By Paula McFadden, Opinion Columnist
Recent controversies about the expectations of women show the media is not evolving in its treatment of women.
Ann Romney was criticized last week for “never working a day in her life,” a comment that is a reflection of how women are treated in the media.
Hilary Rosen, a Democratic strategist, made the comment. Her point was that Romney is out of touch with what the U.S. needs.
Her reasoning: if Romney has never had a job, how can she be expected to relate to the issue of unemployment?
This statement is true, but many people who currently hold political positions are out of touch with the needs of the majority of the U.S.
So why criticize Ann Romney?
Many political analysts believe women will be the swing vote in the 2012 Presidential Election.
This is the beginning of what will likely be a stream of criticisms of both Romney and Michelle Obama because women are their own harshest critics.

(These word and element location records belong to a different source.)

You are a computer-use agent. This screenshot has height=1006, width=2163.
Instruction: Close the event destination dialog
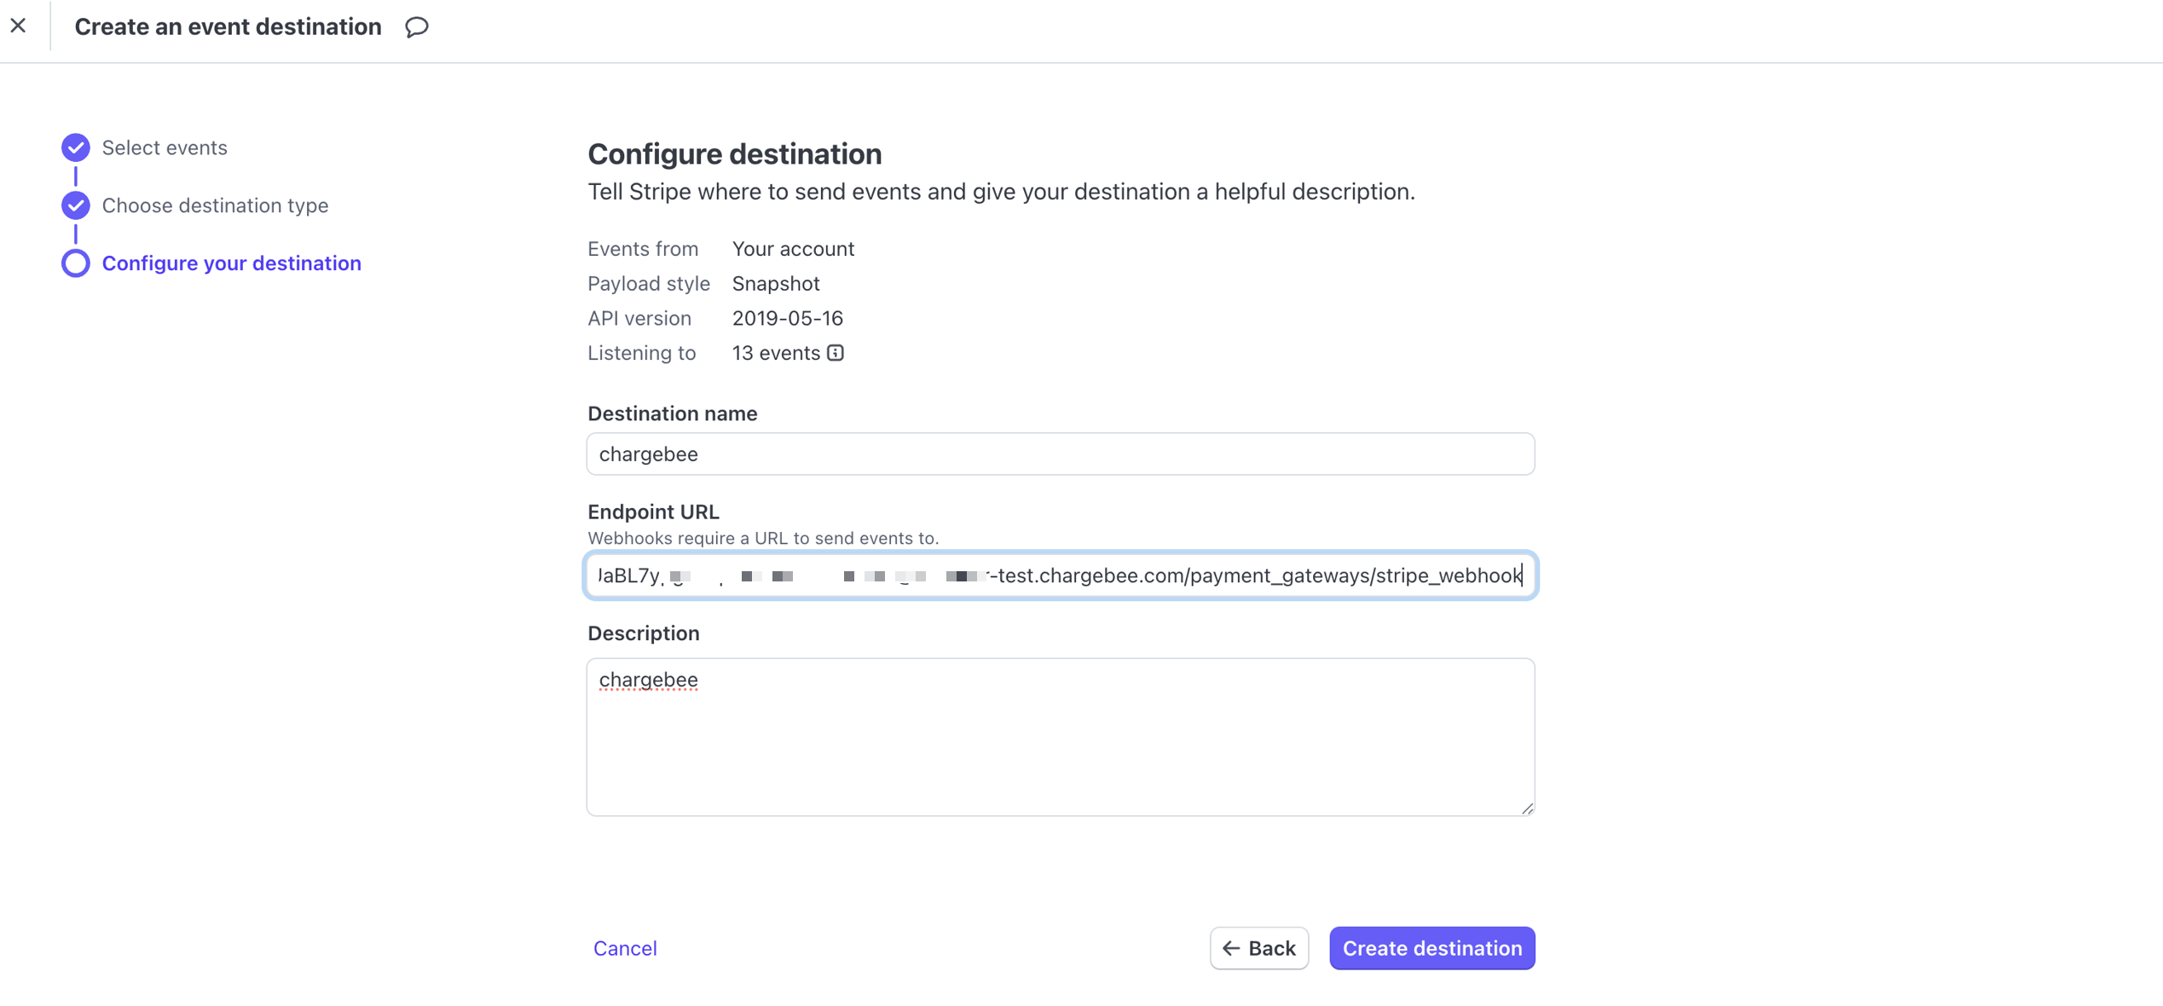(x=19, y=26)
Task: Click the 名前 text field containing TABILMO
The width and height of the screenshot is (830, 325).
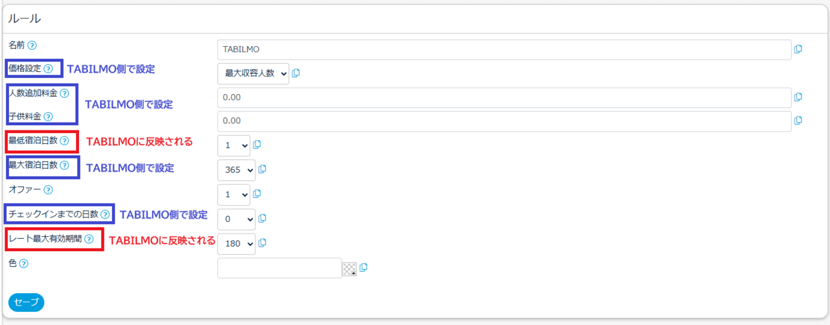Action: pos(504,49)
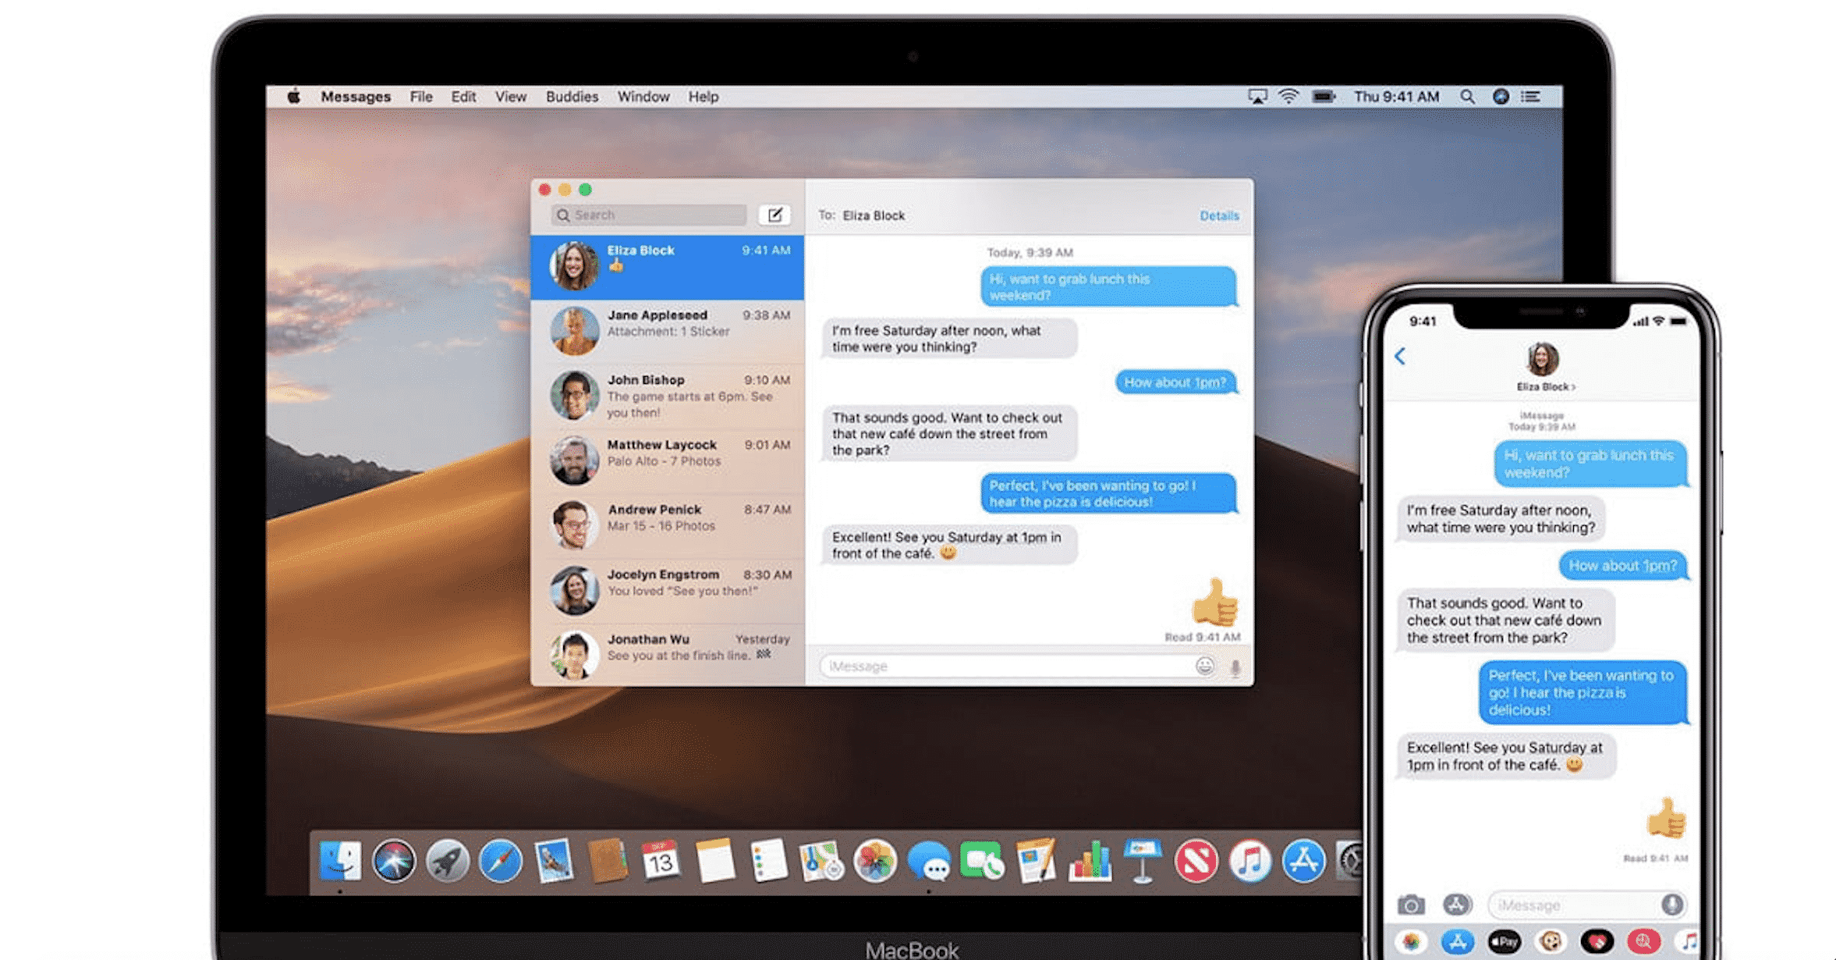Launch Safari compass icon in dock
Screen dimensions: 1836x960
(500, 862)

In response to Rosen’s comment, Michelle Obama defended Romney in a tweet that said, “Every mother works hard, and every woman deserves to be respected.”
Actress Ashley Judd was criticized recently for having a puffy face, and the immediate assumption was she had plastic surgery or gained weight. Judd said she had been taking steroid medication for a sinus infection, which caused her face to swell.
Judd’s main critics were women. She said in an interview with TV Guide, “We are unable at times to identify ourselves as our own denigrating abusers, or as abusing other girls and women.”
Images in the media and our ways of perceiving those images reinforce stereotypes and unrealistic expectations.
People like to categorize others to feel normal.
Even at Pacific Lutheran University, when the last three PLU presidential candidates were answering questions from the community, someone asked Patricia Krise about her plans for throwing parties at the Gonyea house.
Would that question have been asked if a woman had been picked as PLU’s next president, and her husband was the one throwing the hypothetical parties?
Ultimately, we are all individuals. What works for one person may not work for another.
If we let the media define who we are, then we are no better than genetically engineered robots that only fit into the box of what people expect us to be.
Paula McFadden is a junior at Pacific Lutheran University pursuing a degree in English with an emphasis in writing and minors in communication and publishing and printing arts. She lives on campus but calls Lakewood, Wash., home.